■ Task details ■
Each of the entries should be output exactly, with nothing left out.

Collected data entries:
"""

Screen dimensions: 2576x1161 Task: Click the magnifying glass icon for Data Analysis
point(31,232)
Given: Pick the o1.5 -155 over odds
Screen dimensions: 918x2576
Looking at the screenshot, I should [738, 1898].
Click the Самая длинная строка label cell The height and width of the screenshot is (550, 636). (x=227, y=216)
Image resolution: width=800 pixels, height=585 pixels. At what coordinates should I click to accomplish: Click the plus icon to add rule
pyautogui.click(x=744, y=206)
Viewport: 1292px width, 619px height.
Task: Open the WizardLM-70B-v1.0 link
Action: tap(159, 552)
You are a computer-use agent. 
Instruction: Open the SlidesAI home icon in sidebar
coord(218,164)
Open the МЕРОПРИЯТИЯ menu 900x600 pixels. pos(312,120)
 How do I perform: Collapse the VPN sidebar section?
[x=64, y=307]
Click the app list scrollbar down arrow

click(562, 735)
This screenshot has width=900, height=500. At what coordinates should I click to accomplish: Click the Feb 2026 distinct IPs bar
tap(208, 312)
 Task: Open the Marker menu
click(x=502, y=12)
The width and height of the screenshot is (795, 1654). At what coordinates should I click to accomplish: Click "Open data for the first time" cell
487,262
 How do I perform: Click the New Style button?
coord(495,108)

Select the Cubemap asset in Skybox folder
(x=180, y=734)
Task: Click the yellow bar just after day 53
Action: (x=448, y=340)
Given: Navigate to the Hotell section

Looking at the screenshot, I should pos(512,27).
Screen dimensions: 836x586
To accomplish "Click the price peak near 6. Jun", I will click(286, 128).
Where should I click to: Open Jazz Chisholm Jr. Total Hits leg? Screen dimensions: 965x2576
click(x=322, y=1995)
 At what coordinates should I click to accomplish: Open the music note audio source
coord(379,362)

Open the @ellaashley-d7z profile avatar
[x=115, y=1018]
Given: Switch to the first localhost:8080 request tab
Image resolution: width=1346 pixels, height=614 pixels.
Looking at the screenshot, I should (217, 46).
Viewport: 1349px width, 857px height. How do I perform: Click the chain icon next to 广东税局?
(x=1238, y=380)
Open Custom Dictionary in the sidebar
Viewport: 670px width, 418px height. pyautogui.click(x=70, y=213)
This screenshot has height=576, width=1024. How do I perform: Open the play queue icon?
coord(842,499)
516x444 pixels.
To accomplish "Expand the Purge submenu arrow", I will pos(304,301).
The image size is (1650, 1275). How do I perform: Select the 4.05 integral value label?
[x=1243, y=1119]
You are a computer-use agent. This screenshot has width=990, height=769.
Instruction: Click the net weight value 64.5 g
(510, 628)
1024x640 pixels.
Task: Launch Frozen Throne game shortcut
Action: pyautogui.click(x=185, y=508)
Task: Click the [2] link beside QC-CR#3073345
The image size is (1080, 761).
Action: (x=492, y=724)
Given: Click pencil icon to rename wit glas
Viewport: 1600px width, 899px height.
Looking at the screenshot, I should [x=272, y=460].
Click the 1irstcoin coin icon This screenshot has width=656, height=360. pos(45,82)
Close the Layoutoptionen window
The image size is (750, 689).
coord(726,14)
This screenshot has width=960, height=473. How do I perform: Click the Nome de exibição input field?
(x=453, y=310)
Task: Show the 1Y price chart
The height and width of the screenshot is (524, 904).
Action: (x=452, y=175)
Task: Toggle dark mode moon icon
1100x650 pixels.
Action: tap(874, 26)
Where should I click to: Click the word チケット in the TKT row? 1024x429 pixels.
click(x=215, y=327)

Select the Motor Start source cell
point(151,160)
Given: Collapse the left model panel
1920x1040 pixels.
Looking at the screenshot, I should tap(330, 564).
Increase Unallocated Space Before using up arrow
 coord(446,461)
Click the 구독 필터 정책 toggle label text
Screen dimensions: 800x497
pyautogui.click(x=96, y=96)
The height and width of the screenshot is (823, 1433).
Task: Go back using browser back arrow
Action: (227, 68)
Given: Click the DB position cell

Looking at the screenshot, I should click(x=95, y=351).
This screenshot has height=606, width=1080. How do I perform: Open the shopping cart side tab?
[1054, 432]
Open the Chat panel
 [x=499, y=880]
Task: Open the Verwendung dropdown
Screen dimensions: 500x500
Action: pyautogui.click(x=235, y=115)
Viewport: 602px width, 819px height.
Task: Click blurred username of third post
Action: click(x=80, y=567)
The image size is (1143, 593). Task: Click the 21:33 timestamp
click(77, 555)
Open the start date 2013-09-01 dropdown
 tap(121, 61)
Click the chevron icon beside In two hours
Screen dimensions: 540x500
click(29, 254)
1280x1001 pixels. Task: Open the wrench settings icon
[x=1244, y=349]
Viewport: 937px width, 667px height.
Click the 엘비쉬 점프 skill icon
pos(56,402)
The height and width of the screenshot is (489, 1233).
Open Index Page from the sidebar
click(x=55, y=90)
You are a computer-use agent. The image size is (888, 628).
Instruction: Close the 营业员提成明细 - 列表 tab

"""

■ Output ■
Screen dimensions: 2576x1161 Task: Click the magnifying glass icon for Data Analysis
point(31,232)
Given: Pick the o1.5 -155 over odds
Screen dimensions: 918x2576
Looking at the screenshot, I should [738, 1898].
Click the Самая длинная строка label cell The height and width of the screenshot is (550, 636). (x=227, y=216)
Image resolution: width=800 pixels, height=585 pixels. At what coordinates should I click to accomplish: Click the plus icon to add rule
pyautogui.click(x=744, y=206)
Viewport: 1292px width, 619px height.
Task: Open the WizardLM-70B-v1.0 link
Action: tap(159, 552)
You are a computer-use agent. 
Instruction: Open the SlidesAI home icon in sidebar
coord(218,164)
Open the МЕРОПРИЯТИЯ menu 900x600 pixels. pos(312,120)
 How do I perform: Collapse the VPN sidebar section?
[x=64, y=307]
Click the app list scrollbar down arrow

click(562, 735)
This screenshot has width=900, height=500. At what coordinates should I click to accomplish: Click the Feb 2026 distinct IPs bar
tap(208, 312)
 Task: Open the Marker menu
click(x=502, y=12)
The width and height of the screenshot is (795, 1654). At what coordinates should I click to accomplish: Click "Open data for the first time" cell
487,262
 How do I perform: Click the New Style button?
coord(495,108)

Select the Cubemap asset in Skybox folder
(x=180, y=734)
Task: Click the yellow bar just after day 53
Action: (x=448, y=340)
Given: Navigate to the Hotell section

Looking at the screenshot, I should pos(512,27).
Screen dimensions: 836x586
To accomplish "Click the price peak near 6. Jun", I will click(286, 128).
Where should I click to: Open Jazz Chisholm Jr. Total Hits leg? Screen dimensions: 965x2576
click(x=322, y=1995)
 At what coordinates should I click to accomplish: Open the music note audio source
coord(379,362)

Open the @ellaashley-d7z profile avatar
[x=115, y=1018]
Given: Switch to the first localhost:8080 request tab
Image resolution: width=1346 pixels, height=614 pixels.
Looking at the screenshot, I should (217, 46).
Viewport: 1349px width, 857px height. How do I perform: Click the chain icon next to 广东税局?
(x=1238, y=380)
Open Custom Dictionary in the sidebar
Viewport: 670px width, 418px height. pyautogui.click(x=70, y=213)
This screenshot has height=576, width=1024. How do I perform: Open the play queue icon?
coord(842,499)
516x444 pixels.
To accomplish "Expand the Purge submenu arrow", I will pos(304,301).
The image size is (1650, 1275). How do I perform: Select the 4.05 integral value label?
[x=1243, y=1119]
You are a computer-use agent. This screenshot has width=990, height=769.
Instruction: Click the net weight value 64.5 g
(510, 628)
1024x640 pixels.
Task: Launch Frozen Throne game shortcut
Action: pyautogui.click(x=185, y=508)
Task: Click the [2] link beside QC-CR#3073345
The image size is (1080, 761).
Action: (x=492, y=724)
Given: Click pencil icon to rename wit glas
Viewport: 1600px width, 899px height.
Looking at the screenshot, I should [x=272, y=460].
Click the 1irstcoin coin icon This screenshot has width=656, height=360. pos(45,82)
Close the Layoutoptionen window
The image size is (750, 689).
coord(726,14)
This screenshot has width=960, height=473. How do I perform: Click the Nome de exibição input field?
(x=453, y=310)
Task: Show the 1Y price chart
The height and width of the screenshot is (524, 904).
Action: (x=452, y=175)
Task: Toggle dark mode moon icon
1100x650 pixels.
Action: tap(874, 26)
Where should I click to: Click the word チケット in the TKT row? 1024x429 pixels.
click(x=215, y=327)

Select the Motor Start source cell
point(151,160)
Given: Collapse the left model panel
1920x1040 pixels.
Looking at the screenshot, I should tap(330, 564).
Increase Unallocated Space Before using up arrow
 coord(446,461)
Click the 구독 필터 정책 toggle label text
Screen dimensions: 800x497
pyautogui.click(x=96, y=96)
The height and width of the screenshot is (823, 1433).
Task: Go back using browser back arrow
Action: (227, 68)
Given: Click the DB position cell

Looking at the screenshot, I should click(x=95, y=351).
This screenshot has height=606, width=1080. How do I perform: Open the shopping cart side tab?
[1054, 432]
Open the Chat panel
 [x=499, y=880]
Task: Open the Verwendung dropdown
Screen dimensions: 500x500
Action: pyautogui.click(x=235, y=115)
Viewport: 602px width, 819px height.
Task: Click blurred username of third post
Action: click(x=80, y=567)
The image size is (1143, 593). Task: Click the 21:33 timestamp
click(77, 555)
Open the start date 2013-09-01 dropdown
 tap(121, 61)
Click the chevron icon beside In two hours
Screen dimensions: 540x500
click(29, 254)
1280x1001 pixels. Task: Open the wrench settings icon
[x=1244, y=349]
Viewport: 937px width, 667px height.
Click the 엘비쉬 점프 skill icon
pos(56,402)
The height and width of the screenshot is (489, 1233).
Open Index Page from the sidebar
click(x=55, y=90)
You are a computer-use agent. The image size is (888, 628).
Instruction: Close the 营业员提成明细 - 列表 tab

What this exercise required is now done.